--- ENTRIES SHOWN ---

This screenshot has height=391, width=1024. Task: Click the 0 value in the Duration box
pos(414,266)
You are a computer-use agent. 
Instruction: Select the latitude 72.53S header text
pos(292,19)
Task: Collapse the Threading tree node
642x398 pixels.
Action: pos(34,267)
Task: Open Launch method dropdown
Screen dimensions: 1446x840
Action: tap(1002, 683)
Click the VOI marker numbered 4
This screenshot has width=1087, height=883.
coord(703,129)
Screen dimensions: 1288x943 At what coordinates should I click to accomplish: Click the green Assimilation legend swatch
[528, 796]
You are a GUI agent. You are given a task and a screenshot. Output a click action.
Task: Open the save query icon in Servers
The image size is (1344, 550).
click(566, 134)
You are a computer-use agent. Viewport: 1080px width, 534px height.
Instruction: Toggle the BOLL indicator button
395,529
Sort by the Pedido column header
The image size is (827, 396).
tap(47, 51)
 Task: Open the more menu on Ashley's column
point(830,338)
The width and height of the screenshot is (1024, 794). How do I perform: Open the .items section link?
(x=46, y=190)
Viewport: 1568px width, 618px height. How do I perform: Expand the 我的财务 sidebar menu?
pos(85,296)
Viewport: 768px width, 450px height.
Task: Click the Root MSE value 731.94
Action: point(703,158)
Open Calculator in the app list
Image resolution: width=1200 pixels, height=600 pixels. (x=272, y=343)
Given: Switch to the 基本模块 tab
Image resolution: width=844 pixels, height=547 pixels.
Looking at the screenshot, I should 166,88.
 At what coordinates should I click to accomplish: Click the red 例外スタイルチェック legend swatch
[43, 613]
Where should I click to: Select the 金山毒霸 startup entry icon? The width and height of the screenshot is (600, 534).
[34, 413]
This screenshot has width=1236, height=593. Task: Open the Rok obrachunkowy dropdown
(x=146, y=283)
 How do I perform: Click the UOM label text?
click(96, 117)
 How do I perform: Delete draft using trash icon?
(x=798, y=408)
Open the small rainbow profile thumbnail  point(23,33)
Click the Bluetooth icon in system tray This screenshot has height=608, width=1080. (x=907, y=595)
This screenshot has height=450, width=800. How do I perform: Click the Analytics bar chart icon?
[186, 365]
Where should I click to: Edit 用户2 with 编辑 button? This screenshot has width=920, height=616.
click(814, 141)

---

Using the listing above, print every entry verbatim.

This screenshot has height=391, width=1024. Task: Click the 0 value in the Duration box
pos(414,266)
You are a computer-use agent. 
Instruction: Select the latitude 72.53S header text
pos(292,19)
Task: Collapse the Threading tree node
642x398 pixels.
Action: pos(34,267)
Task: Open Launch method dropdown
Screen dimensions: 1446x840
Action: tap(1002, 683)
Click the VOI marker numbered 4
This screenshot has width=1087, height=883.
coord(703,129)
Screen dimensions: 1288x943 At what coordinates should I click to accomplish: Click the green Assimilation legend swatch
[528, 796]
You are a GUI agent. You are given a task and a screenshot. Output a click action.
Task: Open the save query icon in Servers
The image size is (1344, 550).
click(566, 134)
You are a computer-use agent. Viewport: 1080px width, 534px height.
Instruction: Toggle the BOLL indicator button
395,529
Sort by the Pedido column header
The image size is (827, 396).
tap(47, 51)
 Task: Open the more menu on Ashley's column
point(830,338)
The width and height of the screenshot is (1024, 794). How do I perform: Open the .items section link?
(x=46, y=190)
Viewport: 1568px width, 618px height. How do I perform: Expand the 我的财务 sidebar menu?
pos(85,296)
Viewport: 768px width, 450px height.
Task: Click the Root MSE value 731.94
Action: point(703,158)
Open Calculator in the app list
Image resolution: width=1200 pixels, height=600 pixels. (x=272, y=343)
Given: Switch to the 基本模块 tab
Image resolution: width=844 pixels, height=547 pixels.
Looking at the screenshot, I should 166,88.
 At what coordinates should I click to accomplish: Click the red 例外スタイルチェック legend swatch
[43, 613]
Where should I click to: Select the 金山毒霸 startup entry icon? The width and height of the screenshot is (600, 534).
[34, 413]
This screenshot has width=1236, height=593. Task: Open the Rok obrachunkowy dropdown
(x=146, y=283)
 How do I perform: Click the UOM label text?
click(96, 117)
 How do I perform: Delete draft using trash icon?
(x=798, y=408)
Open the small rainbow profile thumbnail  point(23,33)
Click the Bluetooth icon in system tray This screenshot has height=608, width=1080. (x=907, y=595)
This screenshot has height=450, width=800. How do I perform: Click the Analytics bar chart icon?
[186, 365]
Where should I click to: Edit 用户2 with 编辑 button? This screenshot has width=920, height=616.
click(814, 141)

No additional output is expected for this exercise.